‘Stage Fright’: A Candid Reflection Of The Band’s ‘Psychological Weather’
After inventing Americana with their first two albums, The Band captured a snapshot of themselves with the personal reflections of ‘Stage Fright.’
By the time The Band came to record their third album, in May 1970, expectations were high. They had already been Bob Dylan’s backing group and then broken out on their own to play an integral role in changing the direction of American music with their 1968 masterpiece, Music From Big Pink, and its self-titled follow-up. Judging by its title, Stage Fright suggested the group knew they’d have even more to prove.

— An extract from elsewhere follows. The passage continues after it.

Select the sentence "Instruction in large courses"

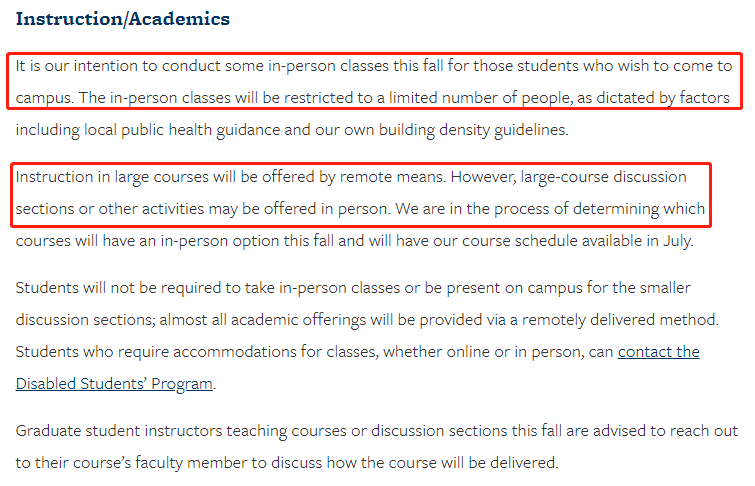pyautogui.click(x=231, y=177)
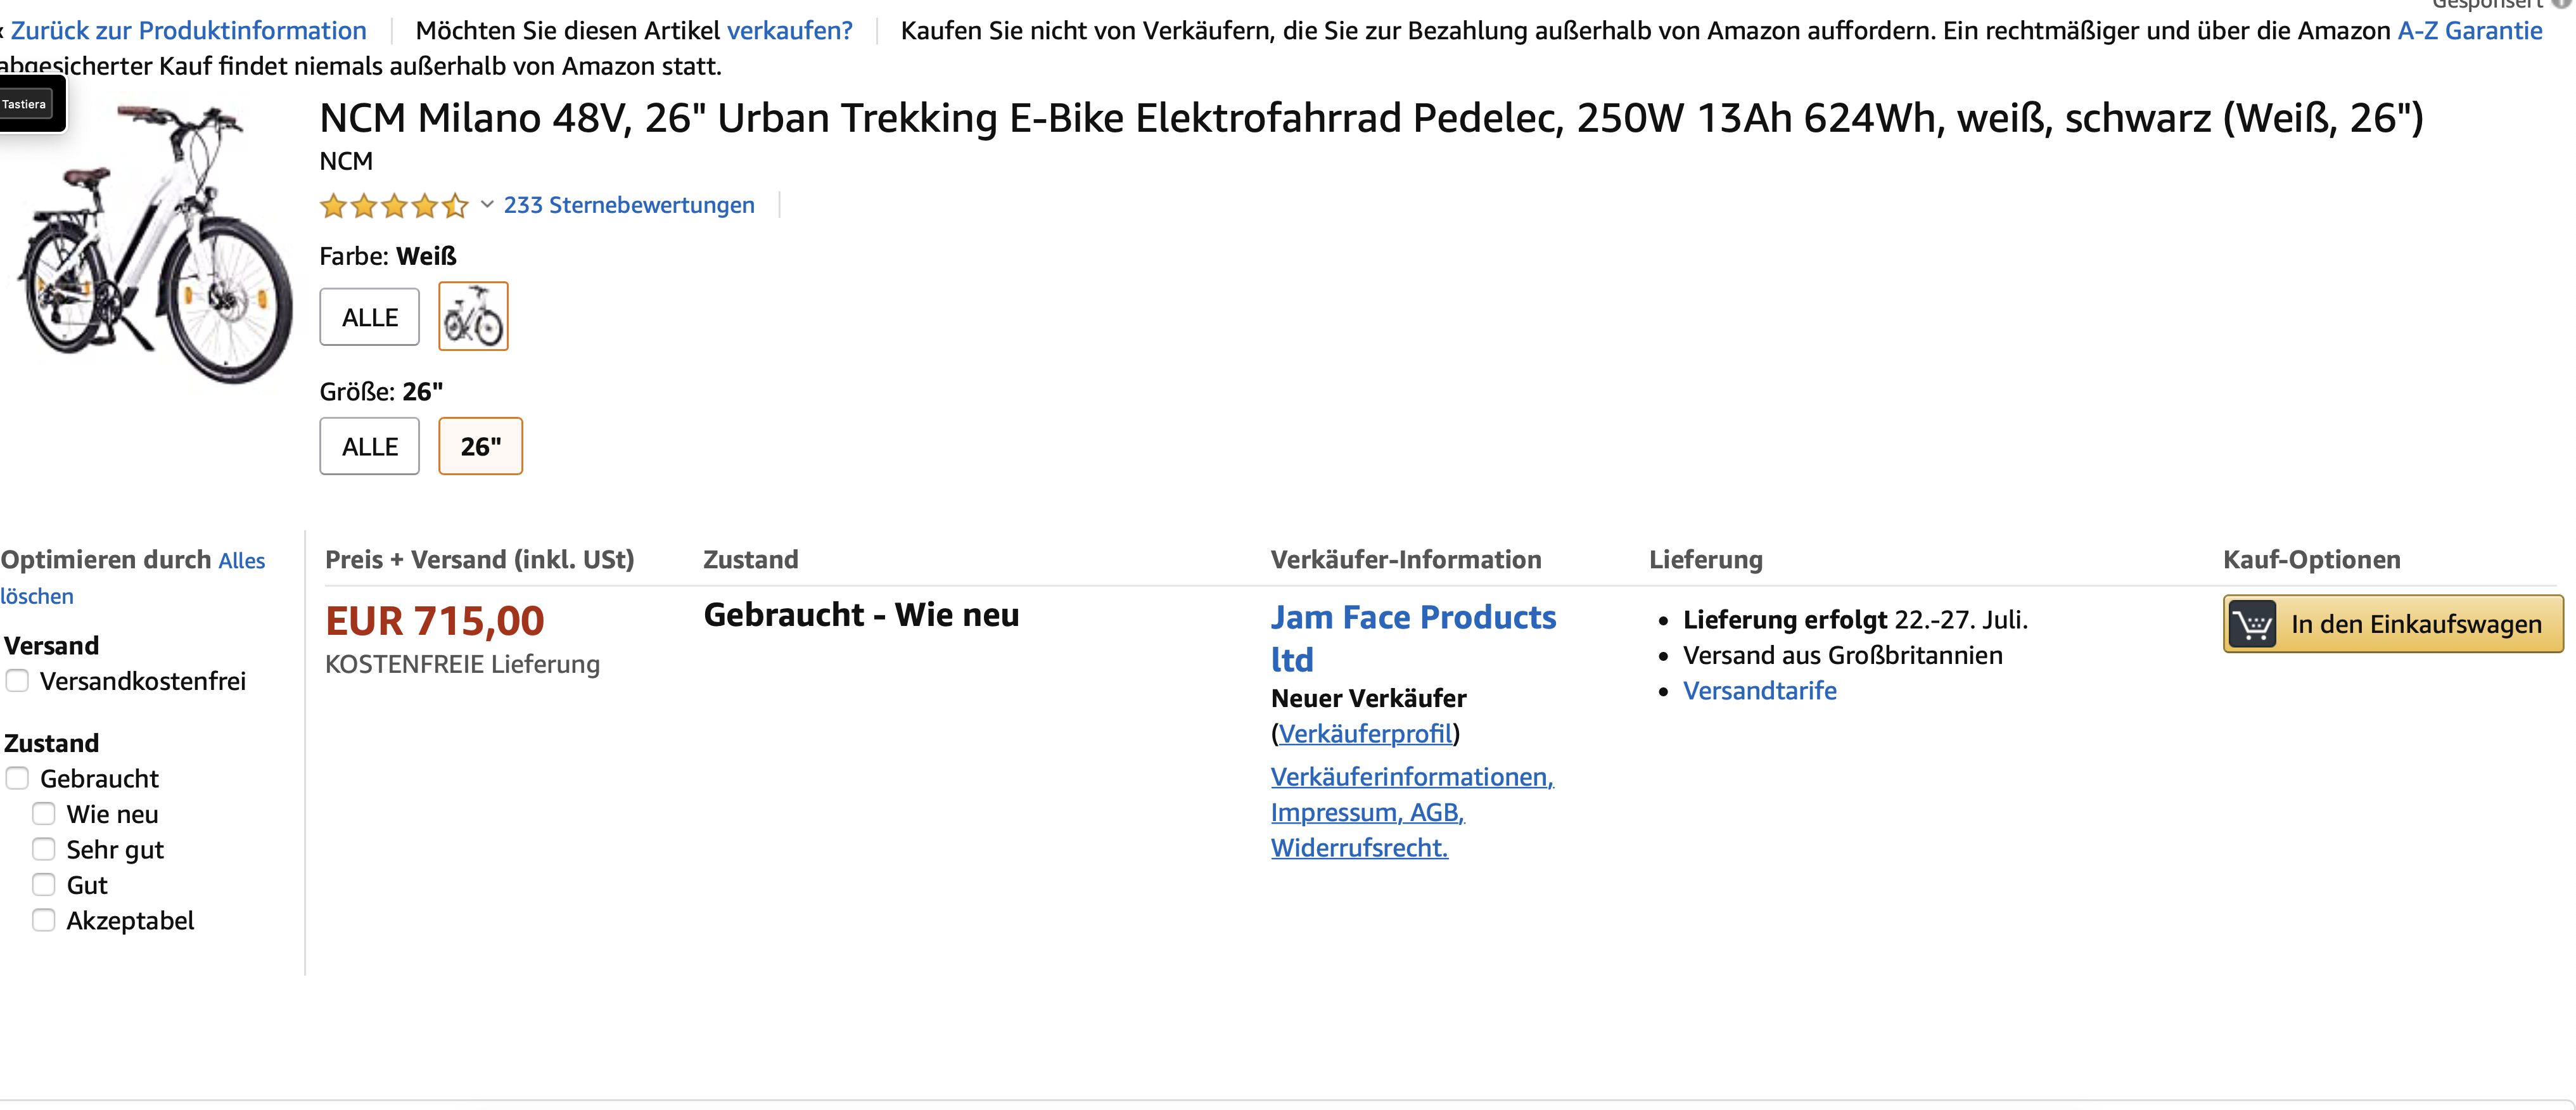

As a gesture to the residents of Woodstock – who had endured some of the problems of living in a town that played home to famous musicians – The Band offered to record Stage Fright in a private town concert. The proposal was rejected by the local council, and so the group recorded the album at the Woodstock Playhouse without an audience. Young engineer Todd Rundgren was in charge of the acoustics, and guitarist/vocalist Robbie Robertson said, “It turned out to be an interesting acoustical thing because you could perform with the curtain closed and it would give you this dry sound and if you opened the curtain you got the sound of the house in there.”
Though The Band had privacy to be creative, the anxieties of fame and celebrity are evident in the themes of fear and alienation that permeate Stage Fright, which was released on August 17, 1970.
The songs are more personal than those of their first two albums, and an undoubted highlight is the title track, a candid song about Robertson’s struggle with stage fright. He turns his fears about performing for an audience into a universal lament. Robertson said, “In ‘Stage Fright’ a lot of stuff I was trying to hold in was starting to creep out.” Bassist and fiddle player Rick Danko takes lead vocals on the song and delivers a powerful performance, ably supported by Garth Hudson’s fluent organ playing.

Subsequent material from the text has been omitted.